The duct fixing members 732 may be formed of an elastically
deformable material such as rubber.
[0053] The cabinet duct opening 740 opened to communicate with the
ice compartment duct 800 is defined in an upper end of the cabinet
duct 700, i.e., the cabinet supply duct 710 and the cabinet
recovery duct 720. The cabinet duct opening 740 is exposed to the
sidewall of the refrigerator compartment 102. Also, the cabinet
duct opening 740 is defined at a position corresponding to that of
the ice compartment duct opening 832 exposed to the sidewall of the
ice compartment 120.
[0054] The cabinet duct openings 740 having the same configuration
as each other are defined in the cabinet supply duct 710 and the
cabinet recovery duct 720, respectively. Thus, since the cabinet
duct openings 740 have the same structure and configuration as each
other except positions thereof, the cabinet duct openings 740
respectively defined in the cabinet supply duct 710 and the cabinet
recovery duct 720 are designated the same reference numeral.
Hereinafter, the cabinet duct opening 740 defined in the cabinet
supply duct 710 will be described as an example.
[0055] The cabinet duct opening 740 is defined in an upper end of
the cabinet supply duct 710. A cabinet duct guide part 742 for
smoothly guiding the cool air is disposed at an end of the cabinet
supply duct 710.
[0056] The cabinet duct guide part 742 is disposed from a bottom
surface of the cabinet duct 700 up to the cabinet duct opening 740.
The cabinet duct guide part 742 may be rounded or inclined. Thus,
when the cool air is guided to the cabinet duct opening 740 defined
in a direction crossing a cool air passage direction of the cabinet
duct 700, the cool air may flow along the cabinet duct guide part
742.
[0057] The cabinet duct opening 740 is defined longitudinally in a
vertical direction. Also, when the refrigerator compartment door 11
is closed, the cabinet duct opening 740 may communicate with the
ice compartment duct opening 832. The cabinet duct opening 740 has
a vertical length less than a half of a vertical length of the ice
compartment 120 and greater than that of the ice maker 210 (see
FIG. 9) within the ice compartment 120.
[0058] A duct cover 750 is disposed at an upper side of the cabinet
duct opening 740. The duct cover 750 inhibits (e.g., prevents)
foreign substances from being introduced into the cabinet duct
opening 740 and provides an entrance and exit passage of the cool
air. The duct cover 750 includes a circumference part 752 and a
plurality of grills 754. The circumference part 752 is disposed
along the cabinet duct opening 740. The plurality of grills 754
connect the circumference part 752 in a horizontal direction.

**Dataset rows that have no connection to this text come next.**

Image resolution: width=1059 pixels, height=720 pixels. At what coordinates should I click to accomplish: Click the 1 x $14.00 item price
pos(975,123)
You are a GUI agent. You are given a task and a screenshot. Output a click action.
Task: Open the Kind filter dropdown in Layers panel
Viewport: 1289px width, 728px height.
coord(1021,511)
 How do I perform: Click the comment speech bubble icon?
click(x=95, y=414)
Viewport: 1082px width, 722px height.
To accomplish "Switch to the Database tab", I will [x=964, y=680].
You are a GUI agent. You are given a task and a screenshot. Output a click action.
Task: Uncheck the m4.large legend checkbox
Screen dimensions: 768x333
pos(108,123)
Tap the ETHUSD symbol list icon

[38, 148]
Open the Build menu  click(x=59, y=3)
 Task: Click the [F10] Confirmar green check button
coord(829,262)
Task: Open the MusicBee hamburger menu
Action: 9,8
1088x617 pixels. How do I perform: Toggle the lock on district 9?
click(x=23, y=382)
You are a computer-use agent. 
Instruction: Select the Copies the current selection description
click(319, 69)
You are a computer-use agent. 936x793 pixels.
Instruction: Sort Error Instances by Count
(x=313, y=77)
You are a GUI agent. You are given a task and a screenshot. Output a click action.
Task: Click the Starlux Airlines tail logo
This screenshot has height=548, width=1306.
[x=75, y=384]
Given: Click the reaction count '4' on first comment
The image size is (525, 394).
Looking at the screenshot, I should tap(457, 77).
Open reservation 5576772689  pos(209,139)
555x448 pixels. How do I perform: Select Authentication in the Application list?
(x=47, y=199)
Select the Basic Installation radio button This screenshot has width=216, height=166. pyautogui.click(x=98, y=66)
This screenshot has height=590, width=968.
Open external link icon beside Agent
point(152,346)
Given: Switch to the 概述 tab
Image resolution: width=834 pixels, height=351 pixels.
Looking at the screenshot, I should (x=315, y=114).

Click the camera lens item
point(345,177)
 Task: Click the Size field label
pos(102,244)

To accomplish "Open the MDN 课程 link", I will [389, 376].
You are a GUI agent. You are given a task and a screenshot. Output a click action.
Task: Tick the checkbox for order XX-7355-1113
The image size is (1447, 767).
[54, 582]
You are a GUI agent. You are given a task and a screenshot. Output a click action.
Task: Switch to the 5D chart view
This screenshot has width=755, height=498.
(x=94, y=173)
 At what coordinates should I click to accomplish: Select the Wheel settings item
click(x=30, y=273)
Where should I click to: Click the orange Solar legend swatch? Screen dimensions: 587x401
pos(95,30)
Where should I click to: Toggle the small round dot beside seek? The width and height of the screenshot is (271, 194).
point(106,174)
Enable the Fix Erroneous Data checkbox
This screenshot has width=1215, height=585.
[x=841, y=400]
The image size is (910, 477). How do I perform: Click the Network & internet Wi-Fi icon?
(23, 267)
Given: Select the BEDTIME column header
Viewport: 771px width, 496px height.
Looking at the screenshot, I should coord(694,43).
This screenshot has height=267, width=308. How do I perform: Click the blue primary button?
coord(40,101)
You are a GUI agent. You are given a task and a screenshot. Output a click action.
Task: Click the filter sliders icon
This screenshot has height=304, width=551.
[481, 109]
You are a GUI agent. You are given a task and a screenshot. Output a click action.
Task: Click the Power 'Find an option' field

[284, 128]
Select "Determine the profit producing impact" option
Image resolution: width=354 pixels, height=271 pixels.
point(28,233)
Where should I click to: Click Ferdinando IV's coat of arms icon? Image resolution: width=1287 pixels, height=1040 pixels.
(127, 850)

[0059] Also, the duct cover 750 further includes a cover coupling
part 756 passing through an inner case 101 defining an inner
sidewall of the cabinet 10 and coupled to the cabinet duct 700. A
sealing member 770 for reducing (e.g., preventing) the cool air
from leaking is further disposed on the outside of the duct cover
750.
[0060] A heating member 760 is further disposed on the outside of
the cabinet duct opening 740. The heating member 760 heats the
outside of the cabinet duct opening 740 to reduce (e.g., prevent)
dew condensation from being generated on the inner case 101
corresponding to the outside of the cabinet duct opening 740.
[0061] The heating member 760 includes a heating wire 762 and an
aluminum foil 764 supporting the heating wire 762 and fixing the
heating member 760. A hole corresponding to the opening 740 of the
cabinet duct opening 740 is defined in the aluminum foil 764 to
allow the heating member 760 to be easily installed.
[0062] The heating wire 762 may be disposed on the outside of a
portion except a front end of the cabinet duct opening 740 adjacent
to an opened front surface of the refrigerator compartment 102.
Thus, the cabinet duct opening 740 may be disposed at the front
most portion of the inside of the cabinet 10 to contact the
sidewall of the slim ice compartment 120.
[0063] FIG. 5 illustrates an example ice compartment duct and an
example gasket, and FIG. 6 illustrates the example ice compartment
duct disposed in the example ice compartment.
[0064] Referring to FIGS. 2, 5, and 6, the refrigerator compartment
door 11 includes an outer case 111 and a door liner 112 coupled to
the outer case 111. The door liner 112 defines a back surface of
the refrigerator compartment door 11.
[0065] The door liner 112 defines the ice compartment 120. The door
liner defining the back surface of the refrigerator compartment
door 11 is depressed to define the ice compartment 120. An ice
compartment duct 800 is disposed in a sidewall of the ice
compartment 120 defined by the door liner 112.
[0066] The ice compartment duct 800 communicates with the cabinet
duct 700 to allow the cool air to come in and out from the
inside/outside of the ice compartment 120. The ice compartment duct
800 may be disposed at a position at which the refrigerator
compartment door 11 contacts the cabinet duct 700 when the
refrigerator compartment door 11 is closed.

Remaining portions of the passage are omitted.